Dataset records: Begin
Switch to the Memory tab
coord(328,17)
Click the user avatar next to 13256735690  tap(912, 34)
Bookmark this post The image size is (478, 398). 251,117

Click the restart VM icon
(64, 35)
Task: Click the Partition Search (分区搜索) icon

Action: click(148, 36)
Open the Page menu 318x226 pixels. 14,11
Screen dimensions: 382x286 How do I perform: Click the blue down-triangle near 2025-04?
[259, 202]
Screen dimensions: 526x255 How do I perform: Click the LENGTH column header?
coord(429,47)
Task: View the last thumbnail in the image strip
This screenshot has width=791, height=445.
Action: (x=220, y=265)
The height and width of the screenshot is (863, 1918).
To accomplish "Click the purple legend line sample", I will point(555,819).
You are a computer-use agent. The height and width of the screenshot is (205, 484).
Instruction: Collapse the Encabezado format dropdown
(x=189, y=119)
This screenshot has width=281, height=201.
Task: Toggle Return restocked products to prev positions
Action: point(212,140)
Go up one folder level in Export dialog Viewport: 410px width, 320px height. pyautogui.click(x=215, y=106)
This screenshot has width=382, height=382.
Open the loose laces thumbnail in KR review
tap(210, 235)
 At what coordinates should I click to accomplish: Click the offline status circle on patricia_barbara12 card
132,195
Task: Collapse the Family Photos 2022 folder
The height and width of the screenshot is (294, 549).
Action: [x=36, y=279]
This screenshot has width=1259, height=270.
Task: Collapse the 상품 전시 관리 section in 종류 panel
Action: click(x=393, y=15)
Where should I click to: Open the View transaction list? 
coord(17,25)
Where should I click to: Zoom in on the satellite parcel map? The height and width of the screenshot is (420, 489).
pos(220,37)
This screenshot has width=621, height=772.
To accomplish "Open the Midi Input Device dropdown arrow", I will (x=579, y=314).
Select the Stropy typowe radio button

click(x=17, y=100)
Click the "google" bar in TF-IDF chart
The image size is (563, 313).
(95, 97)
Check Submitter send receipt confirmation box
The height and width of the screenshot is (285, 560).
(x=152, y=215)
Dataset records: End
# Exercise brief
In the records above, locate the line that contains "Screen dimensions: 526x255". Repeat it and every line after it, exactly, and nothing else.

# Solved problem
Screen dimensions: 526x255 How do I perform: Click the LENGTH column header?
coord(429,47)
Task: View the last thumbnail in the image strip
This screenshot has width=791, height=445.
Action: (x=220, y=265)
The height and width of the screenshot is (863, 1918).
To accomplish "Click the purple legend line sample", I will point(555,819).
You are a computer-use agent. The height and width of the screenshot is (205, 484).
Instruction: Collapse the Encabezado format dropdown
(x=189, y=119)
This screenshot has width=281, height=201.
Task: Toggle Return restocked products to prev positions
Action: point(212,140)
Go up one folder level in Export dialog Viewport: 410px width, 320px height. pyautogui.click(x=215, y=106)
This screenshot has width=382, height=382.
Open the loose laces thumbnail in KR review
tap(210, 235)
 At what coordinates should I click to accomplish: Click the offline status circle on patricia_barbara12 card
132,195
Task: Collapse the Family Photos 2022 folder
The height and width of the screenshot is (294, 549).
Action: [x=36, y=279]
This screenshot has width=1259, height=270.
Task: Collapse the 상품 전시 관리 section in 종류 panel
Action: click(x=393, y=15)
Where should I click to: Open the View transaction list? 
coord(17,25)
Where should I click to: Zoom in on the satellite parcel map? The height and width of the screenshot is (420, 489).
pos(220,37)
This screenshot has width=621, height=772.
To accomplish "Open the Midi Input Device dropdown arrow", I will (x=579, y=314).
Select the Stropy typowe radio button

click(x=17, y=100)
Click the "google" bar in TF-IDF chart
The image size is (563, 313).
(95, 97)
Check Submitter send receipt confirmation box
The height and width of the screenshot is (285, 560).
(x=152, y=215)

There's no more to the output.